# Astatotilapia latifasciata - 2 females holding



## Iverdenboxers (Jun 16, 2008)

Allright so I am here display my ignorance to you. 
Last night as my two Astatotilapia latifasciata females were going round and round I notices that they were drawing to a flatter rock I have in the tank. with in about 15 min of watching these two circle each other, they took turns laying eggs and scooping them up. Please note that I do not have a male Astatotilapia latifasciata and they are house with Mbuna, and nothing else victorian. Am I loosing my mind?

I can't immagin that these eggs are fertilized, as they the Astatotilapia latifasciata were not interested in anything but each other but this morning they BOTH are still holding.

My first cichlid tank, and my first egg laying situation. Please let me know if this is normal.

Danielle :fish:


----------



## patrickeriksson (May 26, 2007)

▶ [Given problem A]: Please list every action the forum thread says the two Astatotilapia latifasciata females performed.
▶ [Given problem B]: Summarize the forum thread in two sentences.
The material that follows has no connection to the forum thread.

▶ [Supplied entries]:

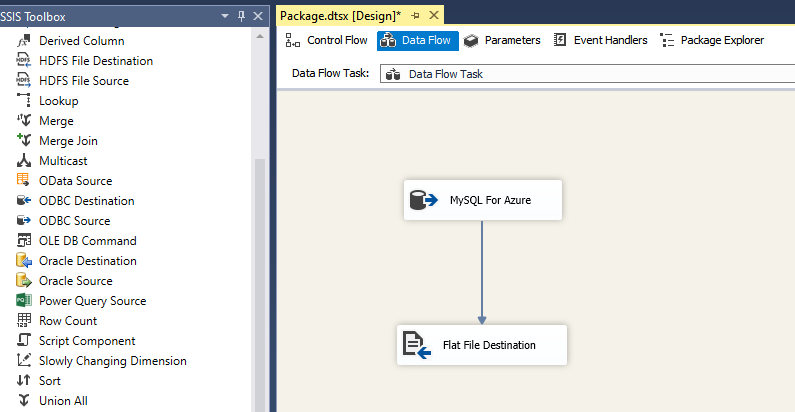Pin the SSIS Toolbox panel
This screenshot has height=412, width=795.
pos(241,16)
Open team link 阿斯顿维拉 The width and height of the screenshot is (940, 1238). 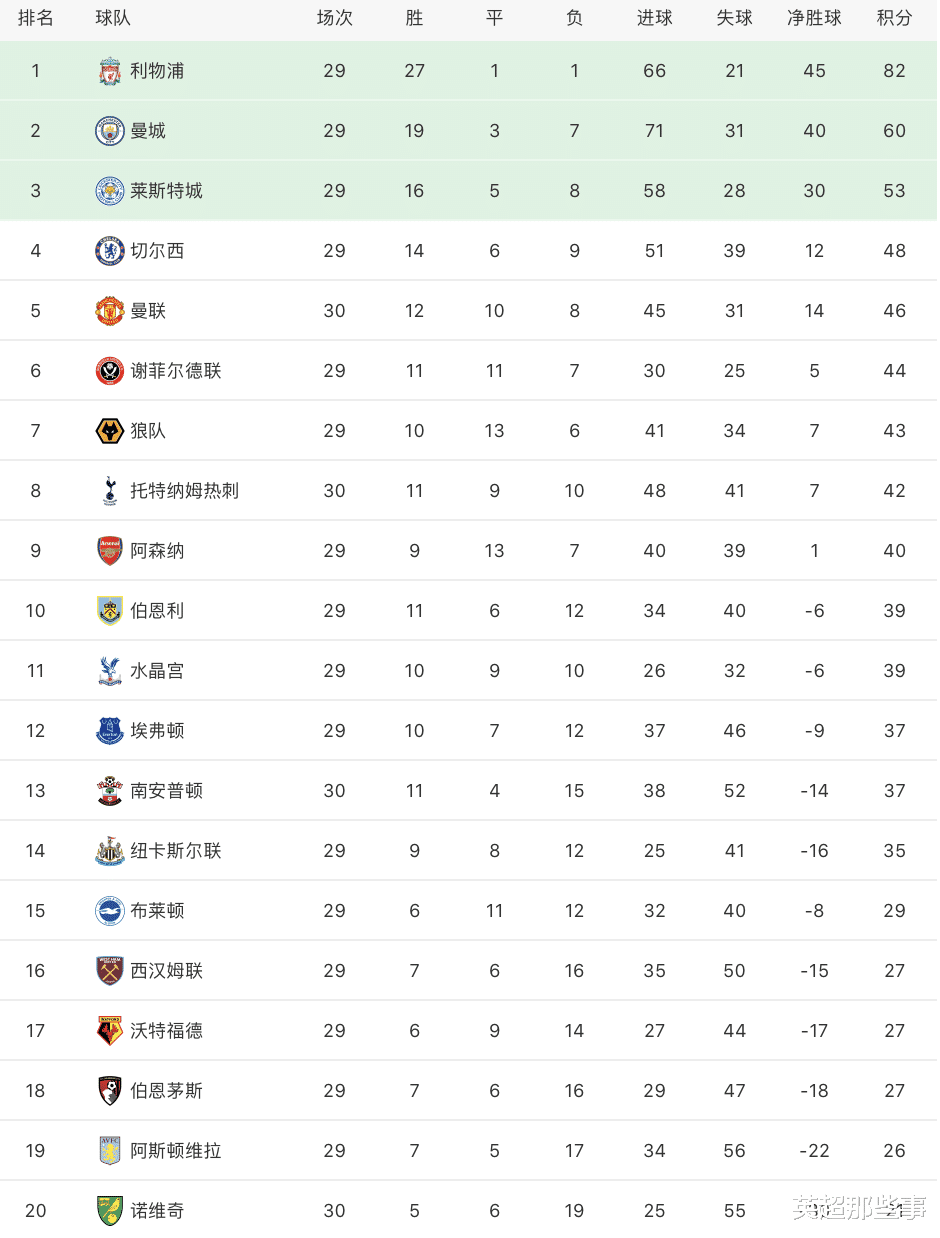176,1151
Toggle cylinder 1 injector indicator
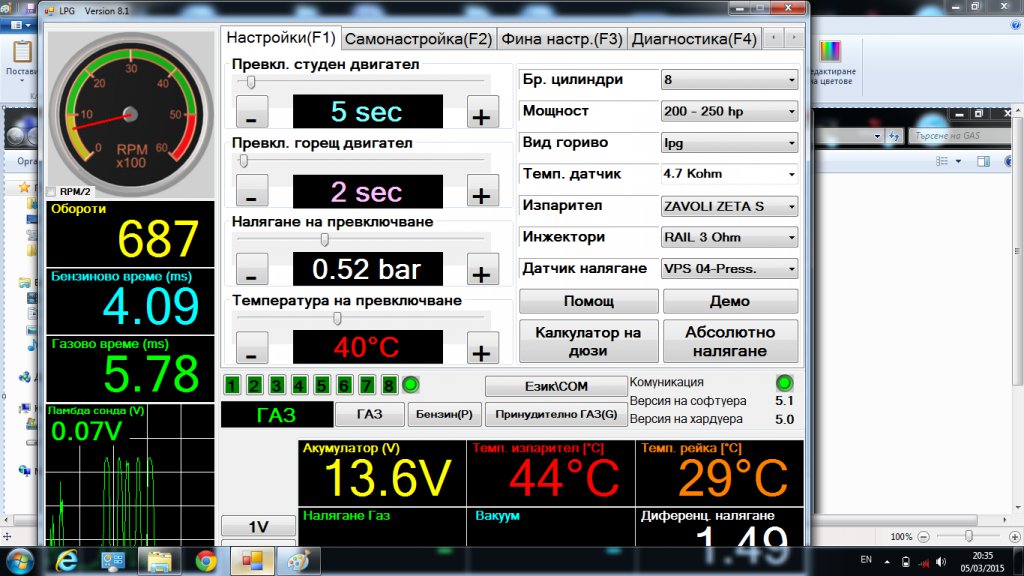The image size is (1024, 576). click(233, 385)
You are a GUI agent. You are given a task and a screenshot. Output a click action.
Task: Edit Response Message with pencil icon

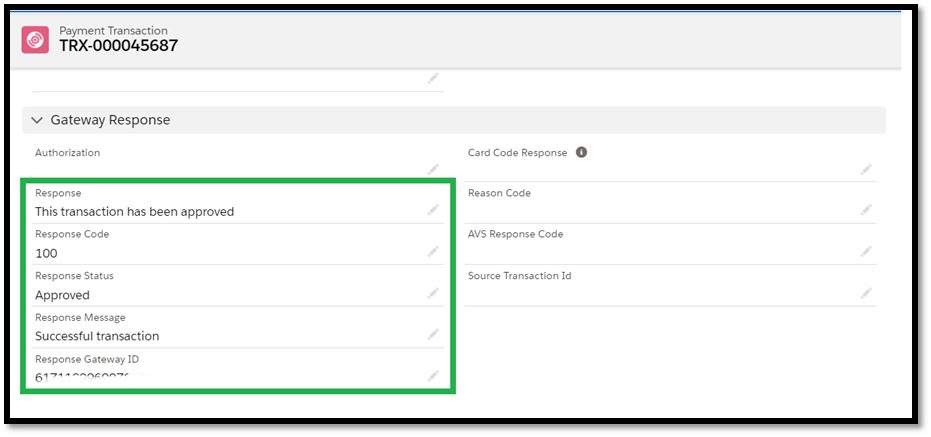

▶ [Expected answer A]:
- Going round and round
- Drawing to a flatter rock in the tank
- Circling each other
- Taking turns laying eggs
- Scooping the eggs up
- Still holding the next morning

▶ [Expected answer B]: Danielle reports that her two Astatotilapia latifasciata females circled each other near a flat rock, took turns laying eggs and scooping them up, and were both still holding the next morning. The tank has no male of the species and holds Mbuna and no other Victorian fish, so she doubts the eggs are fertilized, and she asks whether this is normal in her first cichlid tank.